Del “yonqui del dinero” a los gin-tonics
La primera de las condiciones de la corrupción es la condición humana, aquello que hace que ciertas personas no puedan resistir la tentación de aprovechar en beneficio propio algunos privilegios adquiridos en el desempeño de un determinado grado de poder. Marcos Benavent lo expresó con toda crudeza cuando en mayo de 2015 se confesó “un yonqui del dinero” tras una sonada comparecencia para declarar ante el juez en el marco de la investigación del caso Imelsa, uno de los retazos más escandalosos de la enorme maraña de corrupción en la que convirtió el PP valenciano su paso por las instituciones.
Un año y medio después, la empresa Divalterra de la Diputación de Valencia, sucesora de Imelsa, está de nuevo en el ojo del huracán. Con Benavent, cayeron Alfonso Rus y su red clientelar; se desencadenó un proceso, el del llamado caso Taula, que llevó a imputar a todo el grupo municipal del PP de la ciudad de Valencia y al propio partido, y se han abierto procesos que revelan el supuesto cobro de mordidas en los tres niveles de la Administración valenciana, el municipal, el provincial y el autonómico, con la empresa pública de construcción de colegios Ciegsa como uno de los focos principales de malversación.
Ahora, uno de los gerentes de Divalterra, Víctor Sahuquillo, está en cuestión por haber cargado a la empresa gastos que incluían gin-tonics y otras bebidas alcohólicas, en medio de un runrún nada edificante de irregularidades en algunos contratos relacionados con el asesoramiento jurídico de una compañía pública cuya gestión reciente es objeto de investigación judicial.
¡Vaya torpeza!, puede exclamar uno si no se fija bien en los detalles. Sahuquillo no es el primer gerente colocado por los socialistas al frente de la nueva empresa provincial. El primero fue José Ramón Tíller, que cayó el pasado febrero cuando José Manuel Orengo, entonces jefe de gabinete del presidente de la Diputación, Jorge Rodríguez, tuvo que dimitir al ser imputado precisamente en el caso Imelsa. Tan lejos como el pasado noviembre fue apartado José Luis Vera como jefe de los servicios jurídicos de Divalterra a causa de los poco claros gastos en abogados externos. Y Sahuquillo ha tenido que pedir que se revisen sus dietas para reintegrar los gastos que no correspondan de acuerdo con una normativa de la empresa, en vigor desde noviembre, que ha asegurado ignorar.

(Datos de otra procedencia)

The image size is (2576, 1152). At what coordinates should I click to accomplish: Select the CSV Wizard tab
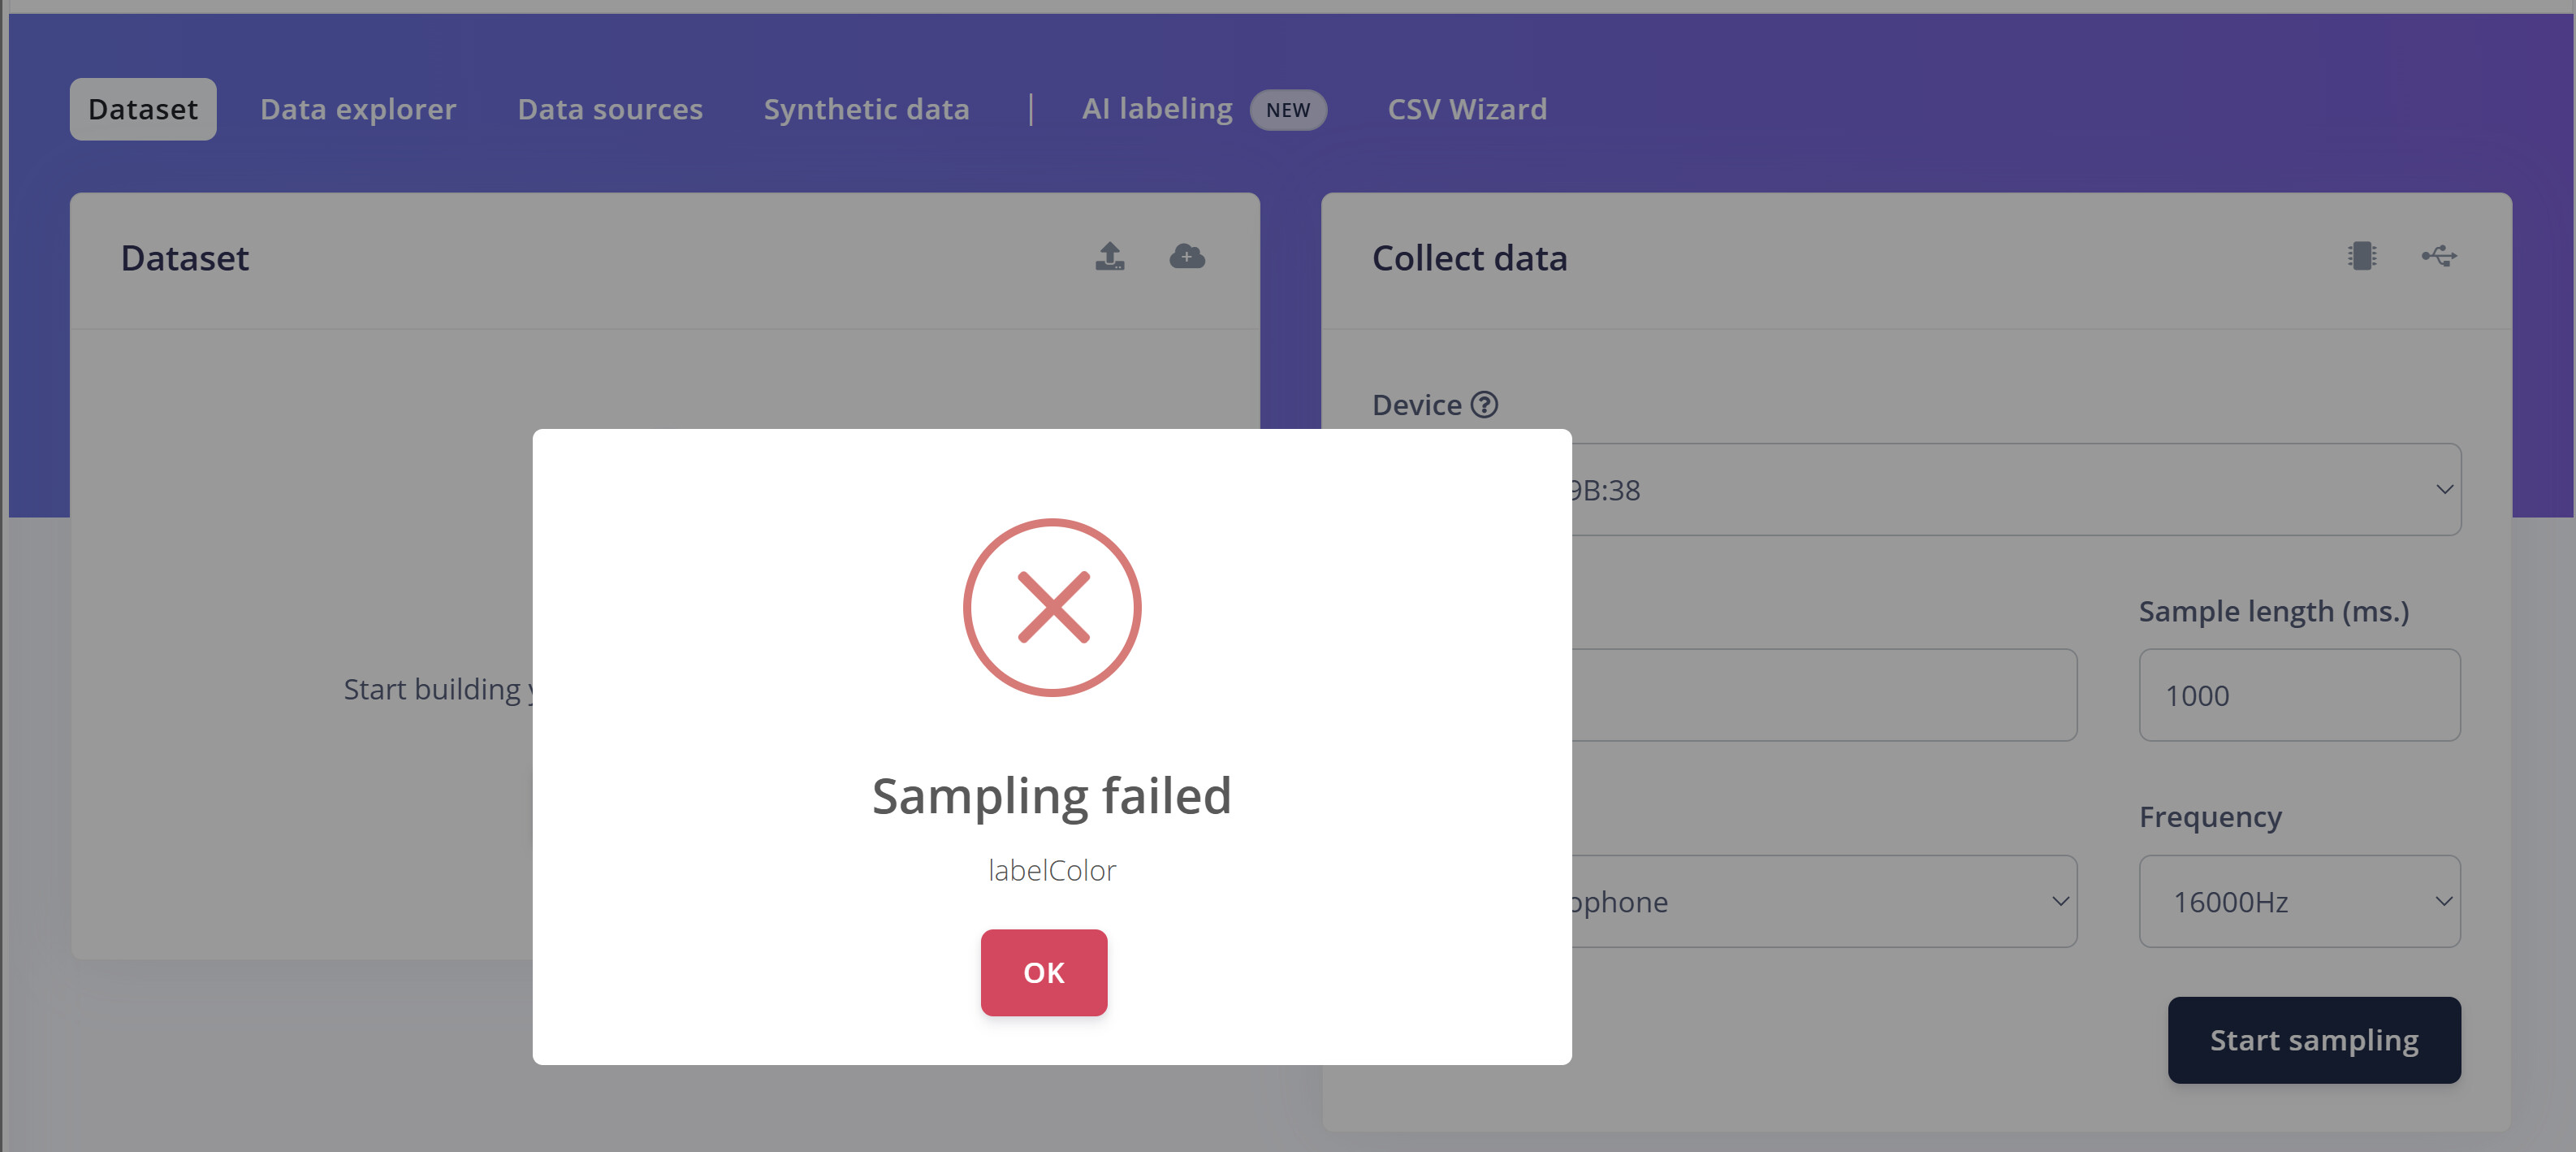[1467, 109]
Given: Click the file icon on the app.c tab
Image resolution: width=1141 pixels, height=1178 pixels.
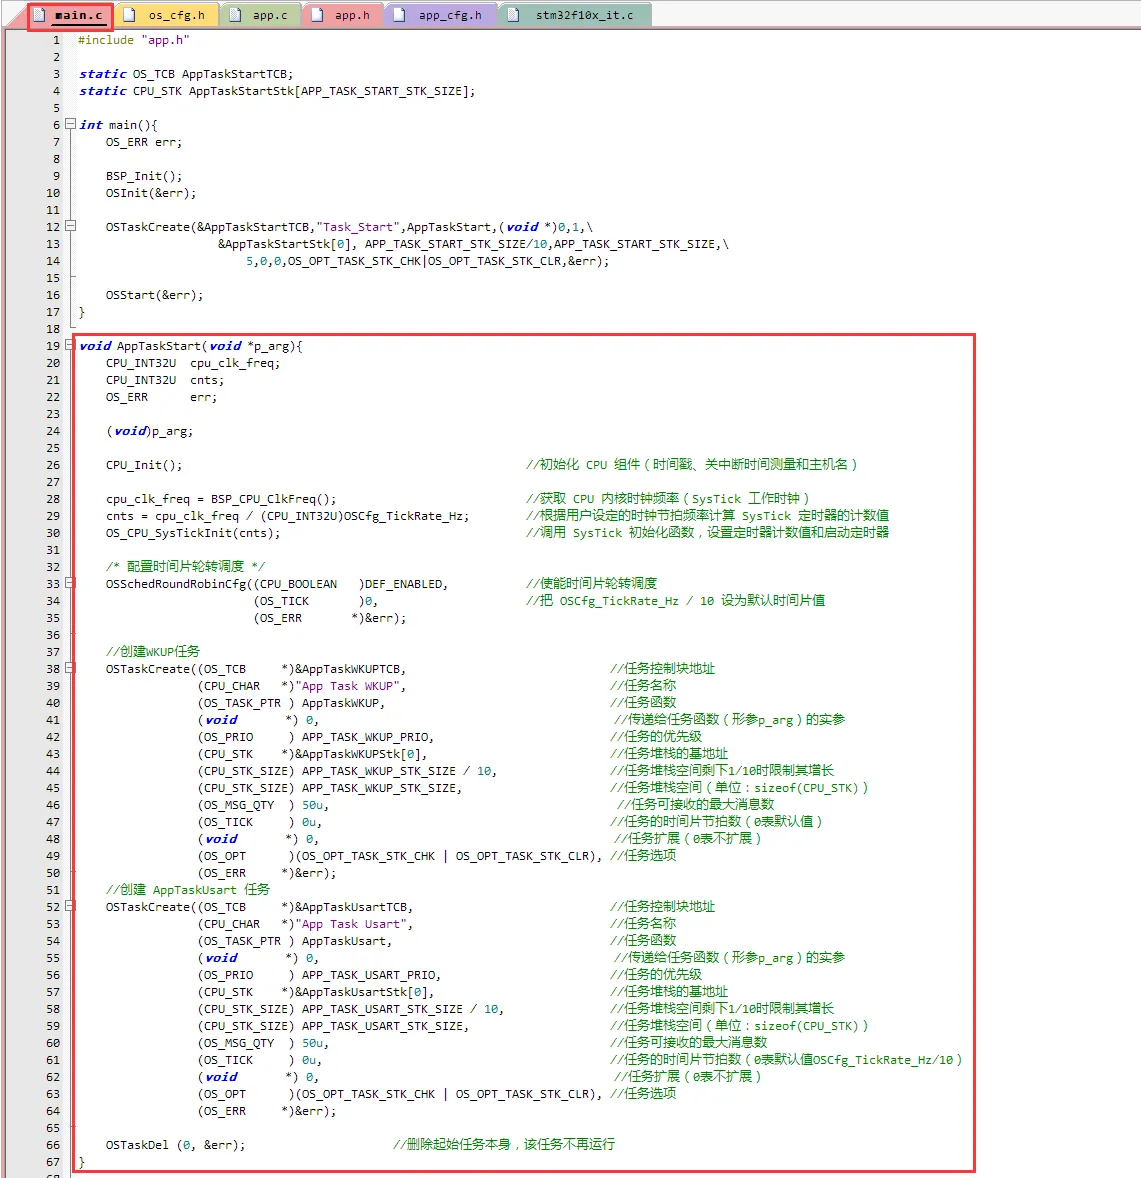Looking at the screenshot, I should click(235, 15).
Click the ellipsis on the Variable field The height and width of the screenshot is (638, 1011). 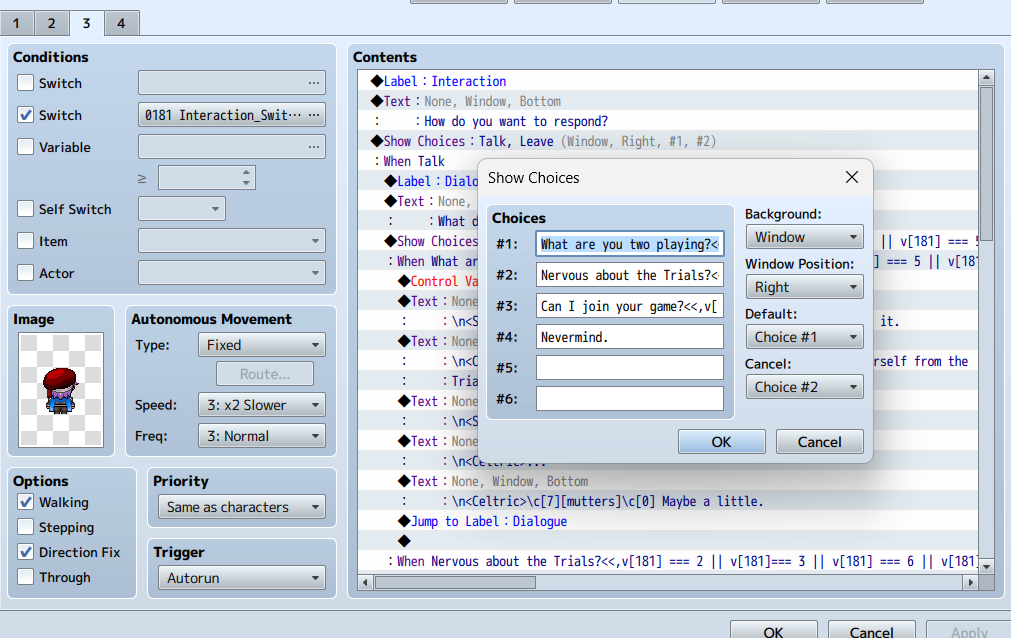(315, 147)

¿Normativa? El problema tiene que ver con la condición humana. Y esa, como hemos dicho, es la primera de las condiciones ante la corrupción. Después de la que ha caído y al frente de la empresa en la que lo han situado, Sahuquillo no debería necesitar normativa alguna para tener claro un criterio elemental en relación con la forma de estar en política: ejemplaridad absoluta. Sin embargo, ha dado pruebas de mantener costumbres poco acordes con tiempos de máxima exigencia.
Es verdad que, hoy en día, los auditores internos señalan hasta las más mínimas irregularidades de gestión que en tiempos no muy lejanos pasaban impunes. Y que la bicefalia de Divalterra, con Sahuquillo y la diputada de Compromís Agustina Brines como cogerentes, contribuye a impedir que nadie haga de la empresa su cortijo, como ocurrió en los tiempos de la mayoría absoluta del PP. Pero algunas de las cosas que han pasado en la renovada Imelsa no son tolerables. Y no es la menor el hecho de que se haya optado reiteradamente por encargar la dirección de una empresa sospechosa de haber sido utilizada para financiar irregularmente al PP a dirigentes encuadrados en el núcleo duro del aparato del PSPV-PSOE en la calle de Blanqueries.
Desde la presidencia de la Diputación, Jorge Rodríguez afronta el reto de disipar las sospechas, apagar las alarmas y demostrar de qué pasta está hecho su liderazgo. Se juega su futuro.